◆ **WHAT NEEDS TO BE DONE**:
Lay out all of the material below as a numbered list, leaving out any blank lines.

Rows of pointing data

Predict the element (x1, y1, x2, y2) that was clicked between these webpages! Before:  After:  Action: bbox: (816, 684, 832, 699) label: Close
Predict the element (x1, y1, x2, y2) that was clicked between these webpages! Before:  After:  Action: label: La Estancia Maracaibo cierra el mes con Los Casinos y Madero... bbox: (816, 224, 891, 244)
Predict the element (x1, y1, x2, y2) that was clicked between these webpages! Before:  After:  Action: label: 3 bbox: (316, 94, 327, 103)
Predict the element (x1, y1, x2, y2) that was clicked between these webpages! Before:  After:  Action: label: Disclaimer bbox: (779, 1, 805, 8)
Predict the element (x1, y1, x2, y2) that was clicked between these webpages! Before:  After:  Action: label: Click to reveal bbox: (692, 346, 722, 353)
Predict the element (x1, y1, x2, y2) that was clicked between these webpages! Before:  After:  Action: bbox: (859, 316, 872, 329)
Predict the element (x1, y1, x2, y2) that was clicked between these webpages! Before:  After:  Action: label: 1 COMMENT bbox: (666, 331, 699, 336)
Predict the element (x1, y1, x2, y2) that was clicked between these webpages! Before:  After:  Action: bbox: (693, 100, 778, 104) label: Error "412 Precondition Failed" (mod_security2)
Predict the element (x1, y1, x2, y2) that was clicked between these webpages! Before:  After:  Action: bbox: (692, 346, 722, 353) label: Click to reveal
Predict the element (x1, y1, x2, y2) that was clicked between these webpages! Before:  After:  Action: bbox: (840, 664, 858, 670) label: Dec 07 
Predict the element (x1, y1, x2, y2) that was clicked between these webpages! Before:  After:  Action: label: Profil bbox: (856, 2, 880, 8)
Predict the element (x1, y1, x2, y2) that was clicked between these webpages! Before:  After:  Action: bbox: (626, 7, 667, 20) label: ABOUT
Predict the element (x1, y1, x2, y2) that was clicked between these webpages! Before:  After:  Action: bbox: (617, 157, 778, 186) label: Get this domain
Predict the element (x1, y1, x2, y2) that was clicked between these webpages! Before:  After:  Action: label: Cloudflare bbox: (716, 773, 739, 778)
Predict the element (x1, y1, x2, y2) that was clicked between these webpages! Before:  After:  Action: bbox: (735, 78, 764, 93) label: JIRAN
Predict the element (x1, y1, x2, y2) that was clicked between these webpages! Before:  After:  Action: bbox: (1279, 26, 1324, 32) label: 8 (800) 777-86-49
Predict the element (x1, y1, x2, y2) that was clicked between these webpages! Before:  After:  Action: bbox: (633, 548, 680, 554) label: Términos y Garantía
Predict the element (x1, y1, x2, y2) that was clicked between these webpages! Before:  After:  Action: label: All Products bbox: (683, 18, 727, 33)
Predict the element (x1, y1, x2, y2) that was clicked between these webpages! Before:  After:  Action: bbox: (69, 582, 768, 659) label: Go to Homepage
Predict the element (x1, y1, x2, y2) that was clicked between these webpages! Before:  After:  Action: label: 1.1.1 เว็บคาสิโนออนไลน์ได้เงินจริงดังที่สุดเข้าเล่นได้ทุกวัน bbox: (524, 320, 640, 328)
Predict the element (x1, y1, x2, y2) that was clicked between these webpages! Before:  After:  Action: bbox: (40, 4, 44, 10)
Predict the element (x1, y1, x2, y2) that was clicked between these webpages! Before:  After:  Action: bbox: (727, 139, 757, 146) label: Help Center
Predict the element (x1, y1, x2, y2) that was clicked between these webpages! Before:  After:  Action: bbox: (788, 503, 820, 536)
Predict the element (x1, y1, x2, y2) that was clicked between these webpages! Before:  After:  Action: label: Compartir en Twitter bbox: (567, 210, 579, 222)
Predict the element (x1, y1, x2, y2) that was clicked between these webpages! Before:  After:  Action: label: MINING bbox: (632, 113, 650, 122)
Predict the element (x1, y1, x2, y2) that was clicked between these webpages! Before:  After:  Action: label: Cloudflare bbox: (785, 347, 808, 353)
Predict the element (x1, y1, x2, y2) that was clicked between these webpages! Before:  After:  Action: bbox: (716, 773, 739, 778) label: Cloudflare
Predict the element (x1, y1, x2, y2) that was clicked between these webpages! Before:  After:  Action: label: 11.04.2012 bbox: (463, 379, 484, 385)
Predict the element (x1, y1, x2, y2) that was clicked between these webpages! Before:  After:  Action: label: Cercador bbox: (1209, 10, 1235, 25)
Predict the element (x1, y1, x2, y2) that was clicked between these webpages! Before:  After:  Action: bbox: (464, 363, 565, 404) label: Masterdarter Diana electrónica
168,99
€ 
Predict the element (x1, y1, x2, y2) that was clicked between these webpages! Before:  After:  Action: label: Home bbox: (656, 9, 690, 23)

◆ **EXERCISE RESULT**:
1. Predict the element (x1, y1, x2, y2) that was clicked between these webpages! Before:  After:  Action: bbox: (816, 684, 832, 699) label: Close
2. Predict the element (x1, y1, x2, y2) that was clicked between these webpages! Before:  After:  Action: label: La Estancia Maracaibo cierra el mes con Los Casinos y Madero... bbox: (816, 224, 891, 244)
3. Predict the element (x1, y1, x2, y2) that was clicked between these webpages! Before:  After:  Action: label: 3 bbox: (316, 94, 327, 103)
4. Predict the element (x1, y1, x2, y2) that was clicked between these webpages! Before:  After:  Action: label: Disclaimer bbox: (779, 1, 805, 8)
5. Predict the element (x1, y1, x2, y2) that was clicked between these webpages! Before:  After:  Action: label: Click to reveal bbox: (692, 346, 722, 353)
6. Predict the element (x1, y1, x2, y2) that was clicked between these webpages! Before:  After:  Action: bbox: (859, 316, 872, 329)
7. Predict the element (x1, y1, x2, y2) that was clicked between these webpages! Before:  After:  Action: label: 1 COMMENT bbox: (666, 331, 699, 336)
8. Predict the element (x1, y1, x2, y2) that was clicked between these webpages! Before:  After:  Action: bbox: (693, 100, 778, 104) label: Error "412 Precondition Failed" (mod_security2)
9. Predict the element (x1, y1, x2, y2) that was clicked between these webpages! Before:  After:  Action: bbox: (692, 346, 722, 353) label: Click to reveal
10. Predict the element (x1, y1, x2, y2) that was clicked between these webpages! Before:  After:  Action: bbox: (840, 664, 858, 670) label: Dec 07 
11. Predict the element (x1, y1, x2, y2) that was clicked between these webpages! Before:  After:  Action: label: Profil bbox: (856, 2, 880, 8)
12. Predict the element (x1, y1, x2, y2) that was clicked between these webpages! Before:  After:  Action: bbox: (626, 7, 667, 20) label: ABOUT
13. Predict the element (x1, y1, x2, y2) that was clicked between these webpages! Before:  After:  Action: bbox: (617, 157, 778, 186) label: Get this domain
14. Predict the element (x1, y1, x2, y2) that was clicked between these webpages! Before:  After:  Action: label: Cloudflare bbox: (716, 773, 739, 778)
15. Predict the element (x1, y1, x2, y2) that was clicked between these webpages! Before:  After:  Action: bbox: (735, 78, 764, 93) label: JIRAN
16. Predict the element (x1, y1, x2, y2) that was clicked between these webpages! Before:  After:  Action: bbox: (1279, 26, 1324, 32) label: 8 (800) 777-86-49
17. Predict the element (x1, y1, x2, y2) that was clicked between these webpages! Before:  After:  Action: bbox: (633, 548, 680, 554) label: Términos y Garantía
18. Predict the element (x1, y1, x2, y2) that was clicked between these webpages! Before:  After:  Action: label: All Products bbox: (683, 18, 727, 33)
19. Predict the element (x1, y1, x2, y2) that was clicked between these webpages! Before:  After:  Action: bbox: (69, 582, 768, 659) label: Go to Homepage
20. Predict the element (x1, y1, x2, y2) that was clicked between these webpages! Before:  After:  Action: label: 1.1.1 เว็บคาสิโนออนไลน์ได้เงินจริงดังที่สุดเข้าเล่นได้ทุกวัน bbox: (524, 320, 640, 328)
21. Predict the element (x1, y1, x2, y2) that was clicked between these webpages! Before:  After:  Action: bbox: (40, 4, 44, 10)
22. Predict the element (x1, y1, x2, y2) that was clicked between these webpages! Before:  After:  Action: bbox: (727, 139, 757, 146) label: Help Center
23. Predict the element (x1, y1, x2, y2) that was clicked between these webpages! Before:  After:  Action: bbox: (788, 503, 820, 536)
24. Predict the element (x1, y1, x2, y2) that was clicked between these webpages! Before:  After:  Action: label: Compartir en Twitter bbox: (567, 210, 579, 222)
25. Predict the element (x1, y1, x2, y2) that was clicked between these webpages! Before:  After:  Action: label: MINING bbox: (632, 113, 650, 122)
26. Predict the element (x1, y1, x2, y2) that was clicked between these webpages! Before:  After:  Action: label: Cloudflare bbox: (785, 347, 808, 353)
27. Predict the element (x1, y1, x2, y2) that was clicked between these webpages! Before:  After:  Action: bbox: (716, 773, 739, 778) label: Cloudflare
28. Predict the element (x1, y1, x2, y2) that was clicked between these webpages! Before:  After:  Action: label: 11.04.2012 bbox: (463, 379, 484, 385)
29. Predict the element (x1, y1, x2, y2) that was clicked between these webpages! Before:  After:  Action: label: Cercador bbox: (1209, 10, 1235, 25)
30. Predict the element (x1, y1, x2, y2) that was clicked between these webpages! Before:  After:  Action: bbox: (464, 363, 565, 404) label: Masterdarter Diana electrónica
31. 168,99
32. € 
33. Predict the element (x1, y1, x2, y2) that was clicked between these webpages! Before:  After:  Action: label: Home bbox: (656, 9, 690, 23)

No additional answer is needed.